Da tut sie mir plötzlich wieder ein bisschen leid.
«Ist schon in Ordnung, bin halt heute auch etwas, na ja, angespannt.»
«Du Armer», sagt sie und streicht mir dabei den Oberarm.
Inzwischen bin ich fast zu Hause angekommen.
«So, ich muss jetzt», sage ich und deute auf unsere Doppelhaushälfte.
Rike lächelt und greift nach meiner Hand. Ich traue mich nicht, sie ihr gleich zu entreißen.
«Darf ich dich mal drücken?», fragt sie dann. Auch das noch.
«Von mir aus», antworte ich entkräftet. Warum auch nicht? Wer drückt mich denn schon sonst im Moment?
Die kleine schmale Rike drückt ihren Körper fest an mich. Es tut tatsächlich ein bisschen gut, so merkwürdig sie auch ist. Als unsere Unterkörper etwas zu nah aneinandergeraten, gelingt es mir, sie vorsichtig und sachte von mir wegzuschieben.
«Das war schön», sagt sie. «Danke.» Dann dreht sie sich um und zieht von dannen.
Als Miriam Meisler vorschlug, an diesem späten Sonntagabend gemeinsam zu «skypen», wollte ich auf keinen Fall zugeben, dass ich das gar nicht kann. Ich weiß natürlich schon grob, was das ist, aber wie es funktioniert, keine Ahnung.
Ich habe eben keine Freunde oder Familie in Südamerika, und eigentlich muss ich beim Telefonieren auch niemanden sehen.
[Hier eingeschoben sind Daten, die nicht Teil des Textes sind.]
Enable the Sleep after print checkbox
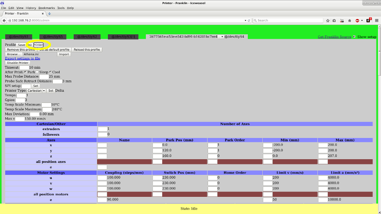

Dass ich jetzt gleich also das erste Mal skype, geht die Wahlberlinerin Miriam schon mal gar nichts an. Ich habe kein Interesse, Vorurteile gegenüber rückständigen Oberhessen in irgendeiner Form zu bestätigen.
So bitte ich Melina unterwürfig, mir dieses Skype auf meinem Notebook zu installieren. Ich sage, dass sie sich ruhig Zeit lassen könne, da ich ohnehin einkaufen müsse. Noch bevor ich diesen Satz zu Ende gesprochen habe, ist sie fertig.
«So!», sagt sie knapp. «Kannst loslegen.»
Drei Stunden später erscheint also Miriam auf meinem Bildschirm. Zu Beginn irritiert es mich sehr, dass ich mich dabei auch selbst sehen muss. In einer Mischung aus Narziss- und Masochismus blicke ich mehr auf mein müdes abgespanntes Gesicht als auf die lebendige junge Miriam.
«Es kann doch nicht sein, dass sowohl der Fichtenau als auch dein Vater vom Erdboden verschwunden sind», sagt meine ehemalige Kollegin.
«Es macht mich wahnsinnig!», jammere ich.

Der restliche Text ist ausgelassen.